Un assessore di qualità

Il nuovo Piano Regolatore di Prato (Piano Operativo)  è tutto da scoprire e in parte, spero, ancora da fare. L’assessore all’Urbanistica ha infatti impostato un processo di pianificazione e di partecipazione che dovrebbe portare importanti contributi, ma da quanto letto si possono comunque desumere alcune caratteristiche del nuovo strumento urbanistico.

Barberis è un assessore che in questi tre anni ha portato avanti grandi e ambiziosi progetti di riqualificazione urbana che si spera possano vedere la luce nei prossimi anni, come il Parco centrale nell’area ex-ospedale, il Piano di Innovazione Urbana del Macrolotto Zero, il Progetto di Rigenerazione Urbana per l’area di piazza del Mercato, il parco fluviale Riversibility, il progetto di riuso delle Cascine di Tavola e il progetto Cento piazze per le frazioni e altro ancora.
Ora vuol fare di questi futuri interventi l’asse portante del nuovo Piano Operativo. Anche l’individuazione delle aree e dei temi strategici e il sottolineare l’importanza degli spazi pubblici fanno intravedere un approccio qualitativo (che potremmo definire architettonico), alla pianificazione urbana che ormai sembra prevalere nei processi di trasformazione  urbana e che peraltro condivido.

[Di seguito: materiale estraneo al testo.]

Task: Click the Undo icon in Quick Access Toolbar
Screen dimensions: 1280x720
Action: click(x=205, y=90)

E’ importante soltanto ciò che può essere visto: dunque la singola strada, la singola piazza” affermava più di un secolo fa, Camillo Sitte, uno dei fondatori dell’urbanistica. Risulta opportuno dinque ricondurre la discussione urbanistica su temi concreti, tra l’altro più facili da comprendere e ancora più facili da comunicare rispetto al groviglio normativo delle procedure urbanistiche, dei piani di settore, delle zonizzazioni, dei regolamenti perequativi, con i quali sarà comunque necessario confrontarsi, nonostante il linguaggio tecnicista del quale è difficile capire il fine, vista la lontananza ormai irrecuperabile dall’origine della disciplina quando essa suscitava dibattiti politici e speranze sociali, forse illusorie.

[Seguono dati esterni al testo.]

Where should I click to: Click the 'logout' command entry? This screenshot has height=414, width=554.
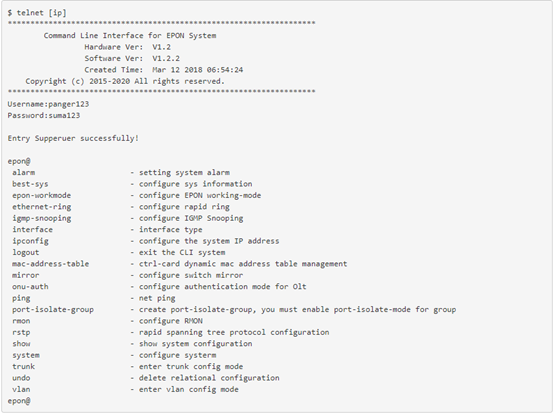[x=25, y=252]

Ben vengano dunque gli interventi di qualità, che hanno raccolto riconoscimenti e premi, anche se sarà difficile realizzare qualcosa prima della fine del mandato.
Ora però l’assessore ci deve dare anche qualche elemento quantitativo:

  • Quanti dei 481.380 mq previsti dal Piano strutturale per nuovi edifici produttivi saranno mantenuti nel Piano Operativi ?

  • Quale incremento viene previsto nel Piano Operativo per le medie e grandi superfici di vendita che il PS prevede di ampliare fino al  115% dell’esistente?

  • Quanti degli oltre 18.000 nuovi alloggi previsti da PS si intende prevedere nel Piano Operativo e quanti di essi con consumo di suolo?